Edinburgh office regears outpace new leases amidst limited supply
More Edinburgh occupiers decided to “stay put” rather than taking new office space during the second quarter of 2024, with regears outpacing new leases, according to figures from Knight Frank.
The independent commercial property consultancy’s analysis of office take-up between April and June found that renewed leases amounted to 135,013 sq ft of activity across Edinburgh, while occupiers agreeing to take new space accounted for 113,000 sq ft.
Edinburgh’s overall vacancy rate remained at around 11%, but new and second-hand Grade A availability has fallen to less than 0.4% and 6.7% respectively. A series of pre-lets at New Clarendon and 30 Semple Street have further restricted supply – including Red Rock Power’s agreement to occupy the entire fourth floor at the latter development.
Knight Frank said that occupiers in the city are increasingly looking for “let-ready”, fitted offices, providing them with quick access and lower requirements for capital expenditure (cap-ex) on entry.
Chrissie Clancy, surveyor at Knight Frank Edinburgh, said: “The strong theme that has emerged over the course of the past three months has been occupiers deciding to stay put and regear at their current premises.

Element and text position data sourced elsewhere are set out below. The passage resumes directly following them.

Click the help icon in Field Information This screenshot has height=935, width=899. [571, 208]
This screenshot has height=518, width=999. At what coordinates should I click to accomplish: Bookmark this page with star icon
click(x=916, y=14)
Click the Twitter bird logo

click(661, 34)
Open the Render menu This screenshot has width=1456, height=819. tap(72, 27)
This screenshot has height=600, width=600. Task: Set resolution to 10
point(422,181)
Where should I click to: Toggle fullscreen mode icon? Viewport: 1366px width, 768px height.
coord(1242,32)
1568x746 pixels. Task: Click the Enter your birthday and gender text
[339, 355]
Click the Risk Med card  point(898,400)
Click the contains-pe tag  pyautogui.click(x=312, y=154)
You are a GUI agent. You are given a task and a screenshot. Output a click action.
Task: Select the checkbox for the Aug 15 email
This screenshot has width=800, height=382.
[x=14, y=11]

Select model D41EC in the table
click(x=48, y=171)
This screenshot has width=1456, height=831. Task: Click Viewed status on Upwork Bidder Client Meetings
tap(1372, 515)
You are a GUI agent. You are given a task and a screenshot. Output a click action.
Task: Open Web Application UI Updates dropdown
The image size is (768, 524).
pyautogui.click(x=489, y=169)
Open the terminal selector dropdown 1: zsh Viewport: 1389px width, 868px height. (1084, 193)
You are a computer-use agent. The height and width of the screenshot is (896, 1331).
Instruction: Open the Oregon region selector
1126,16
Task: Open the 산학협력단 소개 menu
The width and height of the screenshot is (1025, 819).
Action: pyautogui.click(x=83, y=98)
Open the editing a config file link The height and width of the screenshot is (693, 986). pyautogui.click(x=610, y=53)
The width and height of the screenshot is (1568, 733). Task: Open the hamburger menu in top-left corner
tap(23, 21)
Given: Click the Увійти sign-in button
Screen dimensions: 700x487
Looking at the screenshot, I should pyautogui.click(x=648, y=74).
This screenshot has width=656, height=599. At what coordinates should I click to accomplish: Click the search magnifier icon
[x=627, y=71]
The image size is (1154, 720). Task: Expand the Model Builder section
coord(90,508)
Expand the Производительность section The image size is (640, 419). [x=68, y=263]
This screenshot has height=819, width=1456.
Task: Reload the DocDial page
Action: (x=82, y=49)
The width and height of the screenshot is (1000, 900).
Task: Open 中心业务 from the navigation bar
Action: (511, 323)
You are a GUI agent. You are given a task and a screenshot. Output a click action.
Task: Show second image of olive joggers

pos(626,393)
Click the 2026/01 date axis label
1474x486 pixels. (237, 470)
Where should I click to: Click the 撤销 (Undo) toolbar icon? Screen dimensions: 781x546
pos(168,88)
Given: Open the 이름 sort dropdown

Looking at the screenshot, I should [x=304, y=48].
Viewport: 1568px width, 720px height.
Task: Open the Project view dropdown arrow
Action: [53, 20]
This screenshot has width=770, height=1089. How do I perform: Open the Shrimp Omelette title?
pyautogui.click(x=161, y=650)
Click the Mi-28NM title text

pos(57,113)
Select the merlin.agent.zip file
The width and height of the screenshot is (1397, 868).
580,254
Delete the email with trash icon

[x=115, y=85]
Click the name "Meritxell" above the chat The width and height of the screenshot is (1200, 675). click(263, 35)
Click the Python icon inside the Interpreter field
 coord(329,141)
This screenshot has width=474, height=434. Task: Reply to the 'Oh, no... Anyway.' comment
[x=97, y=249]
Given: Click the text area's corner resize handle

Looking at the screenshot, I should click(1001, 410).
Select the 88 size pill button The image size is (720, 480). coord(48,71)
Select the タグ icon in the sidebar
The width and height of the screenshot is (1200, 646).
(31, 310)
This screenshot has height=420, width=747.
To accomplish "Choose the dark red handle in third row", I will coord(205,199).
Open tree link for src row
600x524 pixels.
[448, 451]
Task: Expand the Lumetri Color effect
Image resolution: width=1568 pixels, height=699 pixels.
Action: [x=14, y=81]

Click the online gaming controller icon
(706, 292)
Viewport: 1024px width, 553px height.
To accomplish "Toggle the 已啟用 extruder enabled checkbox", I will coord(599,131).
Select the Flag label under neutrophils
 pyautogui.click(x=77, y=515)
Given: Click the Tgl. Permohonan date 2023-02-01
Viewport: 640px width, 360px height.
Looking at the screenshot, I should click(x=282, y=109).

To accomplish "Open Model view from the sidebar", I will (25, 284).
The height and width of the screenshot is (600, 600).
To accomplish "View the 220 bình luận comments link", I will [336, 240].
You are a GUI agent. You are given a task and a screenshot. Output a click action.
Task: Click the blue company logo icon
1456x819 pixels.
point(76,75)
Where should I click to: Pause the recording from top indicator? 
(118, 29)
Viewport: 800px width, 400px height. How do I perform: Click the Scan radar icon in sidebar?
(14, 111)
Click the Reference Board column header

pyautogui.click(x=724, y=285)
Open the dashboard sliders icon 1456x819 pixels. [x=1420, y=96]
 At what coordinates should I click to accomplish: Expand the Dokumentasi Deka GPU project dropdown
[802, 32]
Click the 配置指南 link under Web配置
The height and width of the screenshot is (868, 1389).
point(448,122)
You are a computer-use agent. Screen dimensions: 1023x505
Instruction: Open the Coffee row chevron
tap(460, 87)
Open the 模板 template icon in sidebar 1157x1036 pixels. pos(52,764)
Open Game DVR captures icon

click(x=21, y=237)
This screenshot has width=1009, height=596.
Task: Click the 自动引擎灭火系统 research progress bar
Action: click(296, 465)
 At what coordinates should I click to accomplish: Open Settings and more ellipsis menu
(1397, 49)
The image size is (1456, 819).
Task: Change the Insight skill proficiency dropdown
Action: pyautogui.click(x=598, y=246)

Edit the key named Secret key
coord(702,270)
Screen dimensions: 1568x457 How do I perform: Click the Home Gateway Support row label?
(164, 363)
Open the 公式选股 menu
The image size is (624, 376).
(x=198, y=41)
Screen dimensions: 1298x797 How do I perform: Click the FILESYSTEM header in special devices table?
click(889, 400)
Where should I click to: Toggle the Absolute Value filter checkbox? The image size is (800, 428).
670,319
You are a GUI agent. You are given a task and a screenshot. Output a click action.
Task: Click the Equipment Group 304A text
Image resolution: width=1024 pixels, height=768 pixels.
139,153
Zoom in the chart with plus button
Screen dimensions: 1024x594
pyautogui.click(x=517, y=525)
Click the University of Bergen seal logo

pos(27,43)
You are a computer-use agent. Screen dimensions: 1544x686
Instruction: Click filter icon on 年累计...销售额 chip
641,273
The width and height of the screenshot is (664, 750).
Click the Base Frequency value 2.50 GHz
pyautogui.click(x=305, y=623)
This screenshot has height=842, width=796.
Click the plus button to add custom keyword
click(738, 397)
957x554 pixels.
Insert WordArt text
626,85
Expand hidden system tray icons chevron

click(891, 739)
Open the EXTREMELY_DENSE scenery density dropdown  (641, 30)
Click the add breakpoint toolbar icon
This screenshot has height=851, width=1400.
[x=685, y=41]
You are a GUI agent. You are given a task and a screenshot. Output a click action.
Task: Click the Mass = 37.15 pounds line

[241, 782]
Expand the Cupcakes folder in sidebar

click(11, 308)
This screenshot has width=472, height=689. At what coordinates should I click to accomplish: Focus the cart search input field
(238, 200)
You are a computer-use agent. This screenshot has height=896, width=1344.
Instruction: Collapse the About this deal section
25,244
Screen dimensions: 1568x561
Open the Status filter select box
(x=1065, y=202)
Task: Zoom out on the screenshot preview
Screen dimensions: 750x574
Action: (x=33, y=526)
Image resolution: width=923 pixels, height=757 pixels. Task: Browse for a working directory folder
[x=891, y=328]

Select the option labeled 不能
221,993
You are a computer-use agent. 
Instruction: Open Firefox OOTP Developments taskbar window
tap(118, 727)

“Part of the reason behind this is the lack of good quality stock coming through the development pipeline in Edinburgh. But it is also partially because of uncertainty over size requirements, with working patterns changing, and the cap-ex costs for fit-outs in the current environment.
“Occupiers are favouring let-ready, fitted space, giving them quick access and less financial liability. As a result, second hand space and Cat B fit-outs – providing occupiers with a functional office from day one – are growing in popularity. This has required landlords to be flexible, as well as a willing to invest in more upfront work to secure occupiers.”